К этому ‘героизму’, связанному с добротой и «второй этикой», не относится эссеистика Лукача, обращённая к поиску формы. Ей предназначена не живая жизнь, но та ‘духовная нищета’, то отрешение от жизни, которое само по себе является условием создания произведения:
я исключил ‘жизнь’. Это не подразумевает абсолютной аскезы. Означает лишь только, что центром тяжести всего окончательно и уже неизбежно становится работа… История с Ирмой имела решающее значение в жизни: кто-то, кто становится для меня центром, кто и означал для меня ‘жизнь’, кто присутствовал в всех моих мыслях и чувствах… На пути к моему собственному центру знаю, что не смогу больше ‘делить’ его ни с кем… И единственный способ – это работа3.
Этот Лукач, который обратился к труду, осознаёт, следовательно, что не принадлежит более к «касте живой жизни», поскольку «Доброта – это обязанность и добродетель касты, стоящей над моей» (PS, 115). Его каста – это и не каста обыкновенной жизни, но каста, для которой подходит стих из Апокалипсиса: «Знаю твои дела; ты ни холоден, ни горяч; о, если бы ты был холоден, или горяч! Но, как ты тёпл, а не горяч и не холоден, то извергну тебя из уст Моих» (там же).
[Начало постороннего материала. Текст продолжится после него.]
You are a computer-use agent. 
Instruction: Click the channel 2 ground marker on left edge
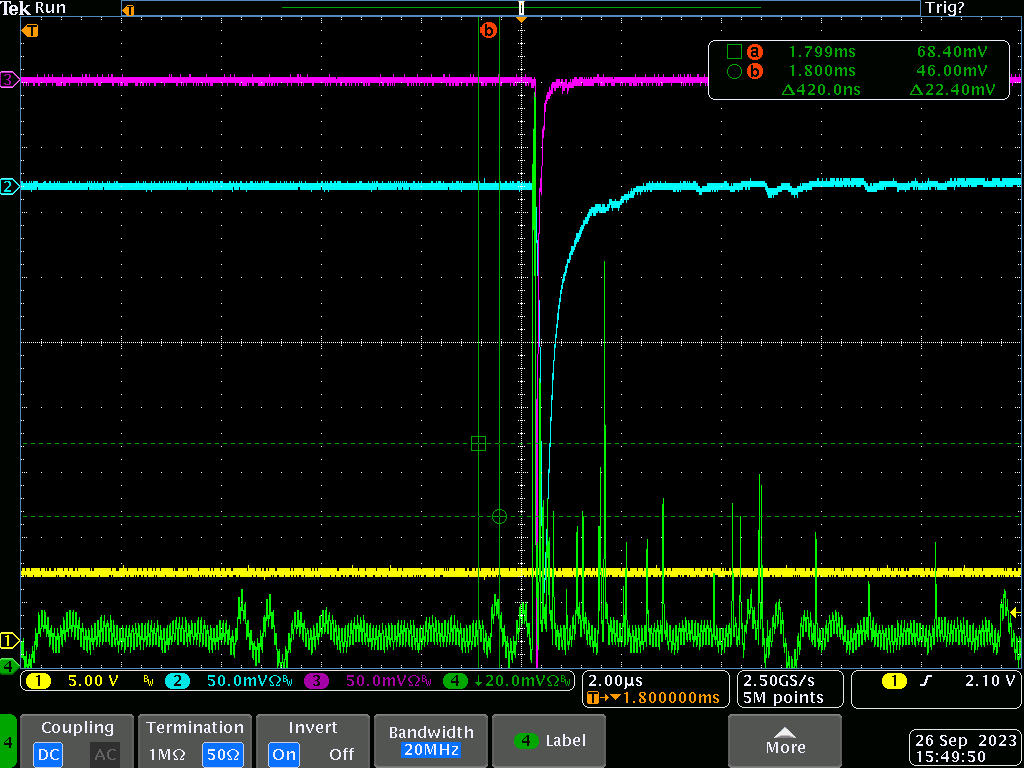click(x=9, y=187)
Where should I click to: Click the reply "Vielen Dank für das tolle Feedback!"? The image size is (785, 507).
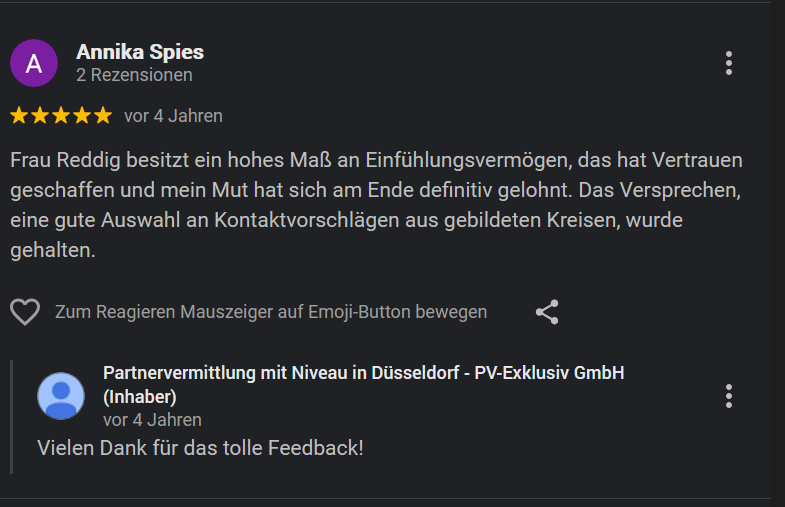coord(200,447)

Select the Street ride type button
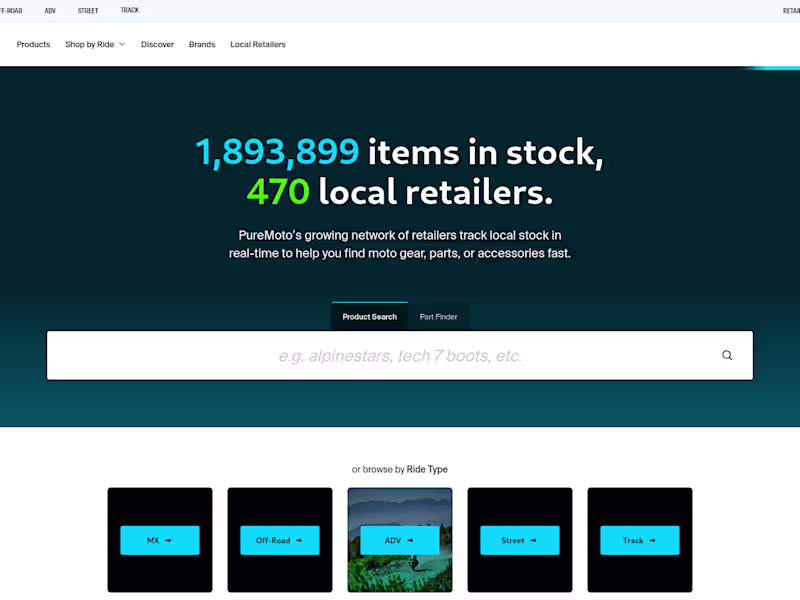point(520,540)
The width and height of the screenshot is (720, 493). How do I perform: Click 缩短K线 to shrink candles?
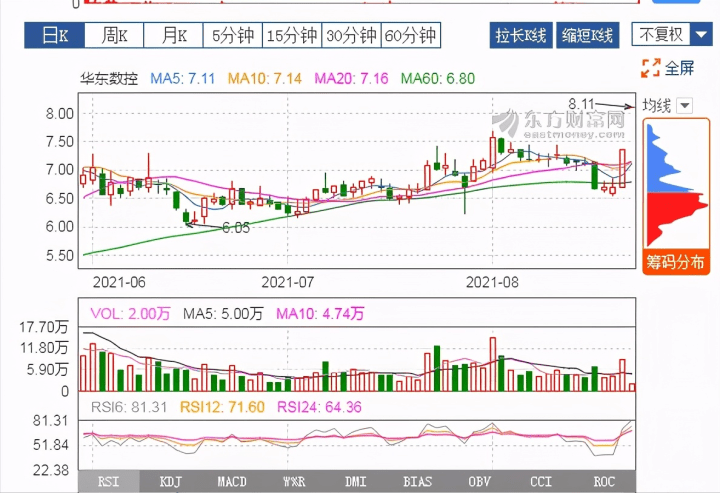(588, 36)
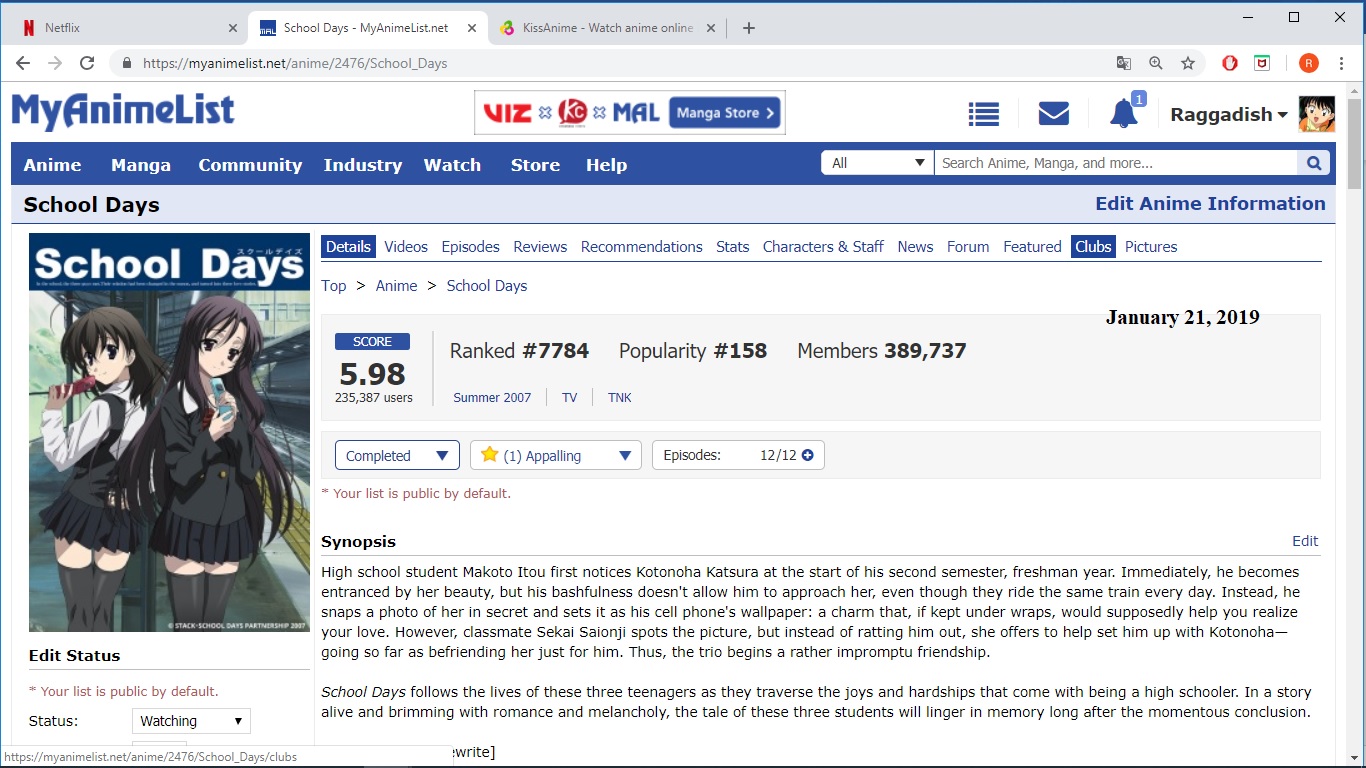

Таким образом, вне пределов нерешительности, которая характеризует Душу и формы, между концепцией конечного, ожидающего абсолют, и трагической пропастью, отменяющей конечное, Лукач выбрал свой путь – путь, который попытаются развить диалог О духовной нищете и Записки о рыцарском романе.
5. Вне зависимости от формы
В диалоге О духовной нищете Лукач снова обращается к конфликту между жизнью и произведением искусства – тому конфликту, которому посвящены все его записи в юношеские годы и который в Душе и формах обрисовывается как отрицание жизни во имя произведения искусства. В особенности же именно это подчинение жизни произведению рассматривается в Духовной нищете, которая является диалогом между неким человеком и сестрой его подруги-самоубийцы. Метафизика трагедии абсолютизировала «первую этику» – кантианскую этику должного, требовавшую как раз пожертвования жизнью во имя произведения; в этом диалоге, напротив, выдвигается идея «второй этики». Если человек трагический характеризовался одиночеством и существованием на службе у произведения, то в Духовной нищете мы находим упоминание «доброты», которая представляется главенствующей по отношению к созданному произведению и по отношению к взаимосвязанной с ней этике должного.